Doit-on citer ses mensonges innombrables ? Comme cette déclaration qu'elle faisait en août 1996 : " Vous m'informez que, sur indication de mon mari. Marc Dutroux, trois cadavres ont été découverts dans mon jardin à Sars. Selon Marc, il s'agit des corps de Julie et Melissa et de Weinstein Bernard. Je suis consternée. C'est horrible de la part de mon mari. Je ne comprends pas pourquoi il a tué des petites filles comme ça. Je vous certifie que je n'étais pas au courant de la présence de ces corps dans mon jardin. (...) Vous me dites que les enfants enlevés par Marc étaient enfermés dans une pièce cachée dans la maison de mon mari à Marcinelle. Je connais cette maison pour y avoir habité entre 1991 et mi-1994. Je n'ai jamais vu de pièce cachée dans cette maison."

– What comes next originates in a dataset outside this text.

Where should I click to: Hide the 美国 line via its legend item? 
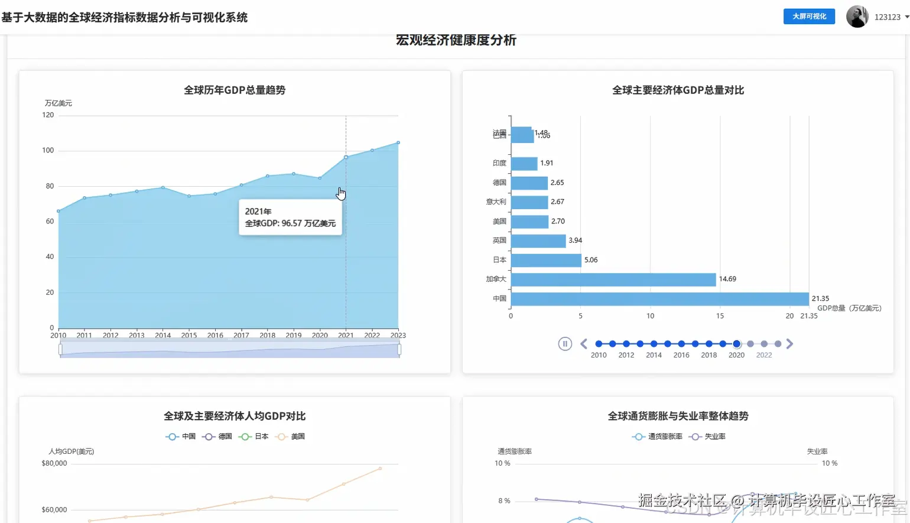[x=290, y=436]
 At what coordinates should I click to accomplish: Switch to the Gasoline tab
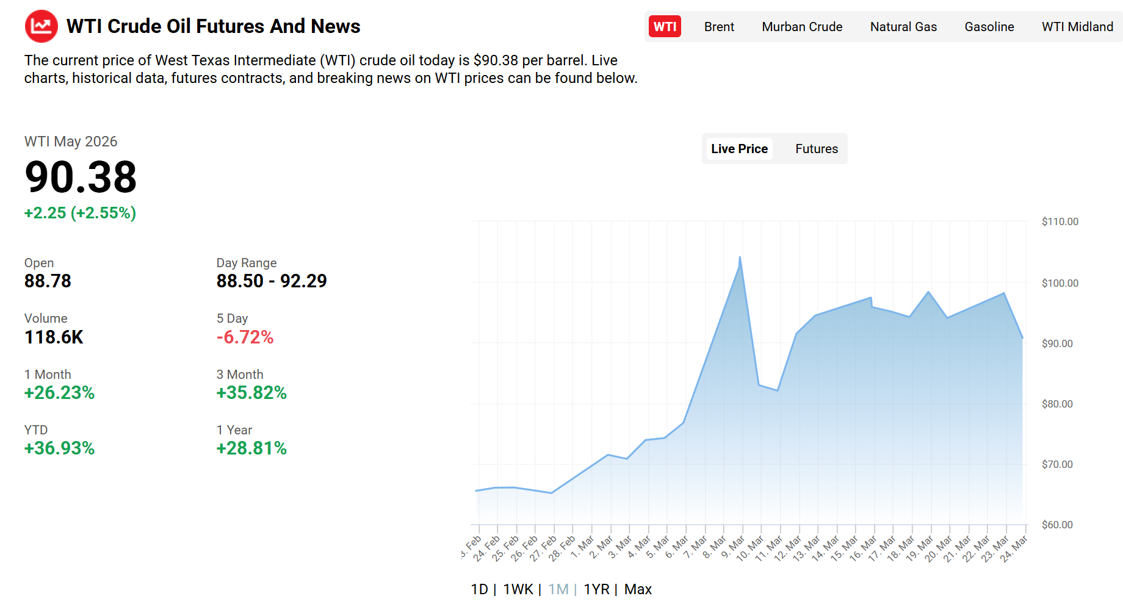click(x=989, y=27)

Bien sûr, plus tard, il y eut des aveux. Mais ils sont apparus quand il n’y avait plus de possibilité de tout nier en bloc. Bien sûr, il y eu le divorce d'avec Dutroux, mais ce fut quand la stratégie de la femme terrorisée apparut dans le cadre de la défense de Martin au procès d’Arlon. A-t-on le droit, après tellement d'horreurs passées (et à venir?) d'estimer que cette personne qui va être libérée n'est pas crédible? Combien d'enfants auraient-ils dû mourir pour que cette femme ne soit pas relâchée dans la société ? Quel mauvais signal! Quel message la justice fait-elle passer là ? Que va faire le législateur pour que cela ne puisse plus arriver (alors qu'il était prévisible depuis longtemps qu'on y arriverait) ?
Plus jamais cela, ne jamais oublier... Nous voilà donc revenus à des mots clés qui étaient répétés dans la société belge traumatisée de la fin des années 90. Cette décision judiciaire est plus qu'une tache. C'est une salissure. Indélébile et honteuse. Incompréhensible pour tous les citoyens de ce pays. Bien sûr, oui, bien sûr, il y aura des juristes, ces jours-ci, pour expliquer l'injustifiable. Pour décoder. Pour qu'on ne voie plus que dans cette affaire encore, la justice a été plus prompte à libérer qu'à protéger la société. Voire pour tendre des doigts accusateurs vers ceux qui s'indignent du retour dans la société de l'ex-Mme Dutroux.
Il y aura aussi des snobs et des personnes qui croiront paraître intelligents en se distanciant de la rue. De ces «clients du Café du commerce " qui ne comprennent décidément rien au fonctionnement de la justice. En Belgique, il suffit d'ailleurs bien souvent de prendre le contre-pied de l'opinion commune, celle du bon sens, pour obtenir le statut d'intellectuel courageux...
Si vous avez du mal à croire que la libération de Michelle Martin est une bonne chose pour la société, la justice, la confiance dans nos institutions. , ne doutez pas de vous. Même si des serviteurs du prêt-à-penser institutionnel essaient de vous convaincre du contraire. Une perverse vient de bénéficier d'une perversion du système qui permet aux personnages les plus abjects de jouir de droits justifiés pour d'autres, ceux et celles qui méritent vraiment une seconde chance.